Epoch,Training Loss,Validation Loss
1,2.0481,1.936311
2,1.8608,1.885244
3,1.2713,2.141125


TrainOutput(global_step=8697, training_loss=1.722584720643153, metrics={'train_runtime': 1348.4278, 'train_samples_per_second': 103.171, 'train_steps_per_second': 6.45, 'total_flos': 4607840308953600.0, 'train_loss': 1.722584720643153, 'epoch': 3.0})

## 4e) Evaluate on test set

In [14]:
# Evaluate on test set
test_results = trainer.evaluate(test_dataset)
print(test_results)

{'eval_loss': 2.189265251159668, 'eval_runtime': 56.3622, 'eval_samples_per_second': 274.262, 'eval_steps_per_second': 17.157, 'epoch': 3.0}


## 5) Save model

In [15]:
# Save the model and tokenizer
model_path = './bert-sentiment-letterboxd-classification'
model.save_pretrained(model_path)
tokenizer.save_pretrained(model_path)

('./bert-sentiment-letterboxd-classification/tokenizer_config.json',
 './bert-sentiment-letterboxd-classification/special_tokens_map.json',
 './bert-sentiment-letterboxd-classification/vocab.txt',
 './bert-sentiment-letterboxd-classification/added_tokens.json')

## 6) Do some quick predictions

In [16]:
from transformers import pipeline

# Check if GPU is available and set the device accordingly
device = 0 if torch.cuda.is_available() else -1

# Load the fine-tuned model
model = DistilBertForSequenceClassification.from_pretrained(model_path)

# Load the tokenizer
tokenizer = DistilBertTokenizer.from_pretrained("distilbert-base-uncased-finetuned-sst-2-english")

# Create a prediction pipeline
classifier = pipeline('text-classification', model=model, tokenizer=tokenizer, device=device)



In [17]:
def convert_label_to_stars(label):
    """
    Convert label to a star rating in text format.
    
    Parameters:
    - label (str): Model label (e.g., 'LABEL_0' to 'LABEL_9')
    
    Returns:
    - str: Star rating in text format (e.g., '★', '★★★½')
    """
    label_to_stars = {
        'LABEL_0': '½',
        'LABEL_1': '★',
        'LABEL_2': '★½',
        'LABEL_3': '★★',
        'LABEL_4': '★★½',
        'LABEL_5': '★★★',
        'LABEL_6': '★★★½',
        'LABEL_7': '★★★★',
        'LABEL_8': '★★★★½',
        'LABEL_9': '★★★★★'
    }
    return label_to_stars.get(label, 'Unknown')


def normalize_rating(star_rating):
    """
    Convert star rating in text format to a normalized rating score.
    
    Parameters:
    - star_rating (str): Star rating in text format (e.g., '★★★★½')
    
    Returns:
    - float: Normalized rating score.
    """
    rating_map = {'★': 1, '½': 0.5}
    return sum(rating_map[char] for char in star_rating if char in rating_map)

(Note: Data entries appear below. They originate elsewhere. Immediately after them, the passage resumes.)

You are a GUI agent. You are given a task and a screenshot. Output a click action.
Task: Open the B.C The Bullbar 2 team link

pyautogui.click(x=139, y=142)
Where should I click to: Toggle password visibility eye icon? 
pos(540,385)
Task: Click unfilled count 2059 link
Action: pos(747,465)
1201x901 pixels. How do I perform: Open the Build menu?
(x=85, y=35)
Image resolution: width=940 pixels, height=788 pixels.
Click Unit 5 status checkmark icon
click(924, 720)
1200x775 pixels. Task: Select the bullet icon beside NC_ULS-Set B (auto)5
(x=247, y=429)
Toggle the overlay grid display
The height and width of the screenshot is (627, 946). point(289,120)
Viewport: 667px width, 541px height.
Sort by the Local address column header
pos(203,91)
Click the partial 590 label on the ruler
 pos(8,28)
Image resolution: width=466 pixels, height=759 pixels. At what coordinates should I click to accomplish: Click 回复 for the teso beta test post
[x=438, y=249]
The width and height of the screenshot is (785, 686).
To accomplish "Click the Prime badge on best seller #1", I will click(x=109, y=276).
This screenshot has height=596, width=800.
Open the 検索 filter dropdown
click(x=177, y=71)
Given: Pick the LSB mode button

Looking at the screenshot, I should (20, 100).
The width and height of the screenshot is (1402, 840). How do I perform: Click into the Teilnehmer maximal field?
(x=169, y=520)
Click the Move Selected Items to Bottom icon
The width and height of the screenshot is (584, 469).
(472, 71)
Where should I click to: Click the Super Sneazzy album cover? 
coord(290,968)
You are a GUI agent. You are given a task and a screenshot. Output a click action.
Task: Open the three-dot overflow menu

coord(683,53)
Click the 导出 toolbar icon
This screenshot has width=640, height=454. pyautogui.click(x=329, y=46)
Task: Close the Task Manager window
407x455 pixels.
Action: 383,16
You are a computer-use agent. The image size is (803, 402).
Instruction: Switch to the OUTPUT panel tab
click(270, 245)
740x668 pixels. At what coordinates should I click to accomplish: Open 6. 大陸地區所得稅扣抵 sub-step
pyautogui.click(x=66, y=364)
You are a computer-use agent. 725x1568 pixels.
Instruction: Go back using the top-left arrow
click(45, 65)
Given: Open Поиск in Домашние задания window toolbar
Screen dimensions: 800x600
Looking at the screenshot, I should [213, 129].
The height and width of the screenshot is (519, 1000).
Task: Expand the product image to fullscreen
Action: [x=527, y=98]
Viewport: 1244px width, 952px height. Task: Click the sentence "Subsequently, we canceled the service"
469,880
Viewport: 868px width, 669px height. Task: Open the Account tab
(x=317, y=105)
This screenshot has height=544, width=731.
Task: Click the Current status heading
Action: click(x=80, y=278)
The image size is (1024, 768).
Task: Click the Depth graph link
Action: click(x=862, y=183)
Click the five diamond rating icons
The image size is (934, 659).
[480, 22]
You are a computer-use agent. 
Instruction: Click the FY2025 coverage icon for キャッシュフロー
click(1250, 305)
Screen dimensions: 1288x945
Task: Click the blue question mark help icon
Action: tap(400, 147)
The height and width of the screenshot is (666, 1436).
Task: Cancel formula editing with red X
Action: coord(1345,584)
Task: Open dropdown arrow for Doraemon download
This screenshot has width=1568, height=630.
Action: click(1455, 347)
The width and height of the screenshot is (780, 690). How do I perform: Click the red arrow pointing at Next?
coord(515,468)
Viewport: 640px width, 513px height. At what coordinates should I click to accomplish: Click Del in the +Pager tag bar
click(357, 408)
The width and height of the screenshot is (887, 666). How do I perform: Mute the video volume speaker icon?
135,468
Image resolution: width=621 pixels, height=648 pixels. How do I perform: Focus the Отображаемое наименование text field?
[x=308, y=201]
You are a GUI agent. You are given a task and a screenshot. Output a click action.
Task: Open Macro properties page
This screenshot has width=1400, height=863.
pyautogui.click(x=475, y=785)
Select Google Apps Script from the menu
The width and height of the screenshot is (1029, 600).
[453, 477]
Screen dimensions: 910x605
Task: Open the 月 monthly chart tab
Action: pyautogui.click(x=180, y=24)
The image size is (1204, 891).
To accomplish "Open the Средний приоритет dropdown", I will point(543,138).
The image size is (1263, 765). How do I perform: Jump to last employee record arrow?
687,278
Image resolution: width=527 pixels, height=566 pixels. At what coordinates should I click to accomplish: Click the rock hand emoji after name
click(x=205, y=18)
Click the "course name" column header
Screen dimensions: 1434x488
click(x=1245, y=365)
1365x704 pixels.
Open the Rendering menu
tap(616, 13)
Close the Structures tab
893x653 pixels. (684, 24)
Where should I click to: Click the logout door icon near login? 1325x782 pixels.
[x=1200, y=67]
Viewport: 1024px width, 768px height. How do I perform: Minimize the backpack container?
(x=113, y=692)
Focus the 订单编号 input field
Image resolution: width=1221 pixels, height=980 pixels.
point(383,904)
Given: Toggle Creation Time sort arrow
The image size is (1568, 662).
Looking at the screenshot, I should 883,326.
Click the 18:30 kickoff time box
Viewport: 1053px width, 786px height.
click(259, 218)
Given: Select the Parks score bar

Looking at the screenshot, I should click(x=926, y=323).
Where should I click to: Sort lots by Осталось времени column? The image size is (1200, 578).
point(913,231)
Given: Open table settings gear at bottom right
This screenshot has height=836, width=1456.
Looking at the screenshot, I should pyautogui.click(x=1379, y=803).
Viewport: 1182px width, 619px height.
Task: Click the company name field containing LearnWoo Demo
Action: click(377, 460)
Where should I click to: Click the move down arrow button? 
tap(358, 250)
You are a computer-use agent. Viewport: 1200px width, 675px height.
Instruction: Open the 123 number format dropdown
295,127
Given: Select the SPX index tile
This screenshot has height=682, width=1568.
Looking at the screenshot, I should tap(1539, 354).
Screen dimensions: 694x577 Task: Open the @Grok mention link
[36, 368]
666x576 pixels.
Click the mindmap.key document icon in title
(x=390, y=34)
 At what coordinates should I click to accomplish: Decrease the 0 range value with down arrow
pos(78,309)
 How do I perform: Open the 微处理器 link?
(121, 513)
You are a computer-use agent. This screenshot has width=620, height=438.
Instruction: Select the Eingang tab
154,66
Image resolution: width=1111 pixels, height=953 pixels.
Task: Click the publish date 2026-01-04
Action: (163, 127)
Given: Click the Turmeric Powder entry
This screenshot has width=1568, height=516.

def predict_rating_from_review(review_text):
    prediction = classifier(review_text)

    # Convert the prediction to star rating and get confidence score
    predicted_label = prediction[0]['label']
    confidence_score = prediction[0]['score']
    star_rating_text = convert_label_to_stars(predicted_label)
    star_rating = normalize_rating(star_rating_text)

    # Output the star rating and confidence score
    print(f"Predicted Rating: {star_rating_text} ({star_rating} stars)")
    print(f"Confidence Score: {confidence_score:.2f}")
    
    return {'star_rating': star_rating, 'star_rating_text': star_rating_text,  'confidence_score': confidence_score }
    

In [18]:
# Example prediction
predict_rating_from_review("Best movie ever!")

Predicted Rating: ★★★★★ (5 stars)
Confidence Score: 0.91


{'star_rating': 5,
 'star_rating_text': '★★★★★',
 'confidence_score': 0.9135494232177734}

In [19]:
predict_rating_from_review("Okay movie, not my favourite!")

Predicted Rating: ★★½ (2.5 stars)
Confidence Score: 0.57


{'star_rating': 2.5,
 'star_rating_text': '★★½',
 'confidence_score': 0.5710189342498779}

In [20]:
predict_rating_from_review("Worst movie ever!")

Predicted Rating: ½ (0.5 stars)
Confidence Score: 0.99


{'star_rating': 0.5,
 'star_rating_text': '½',
 'confidence_score': 0.9918176531791687}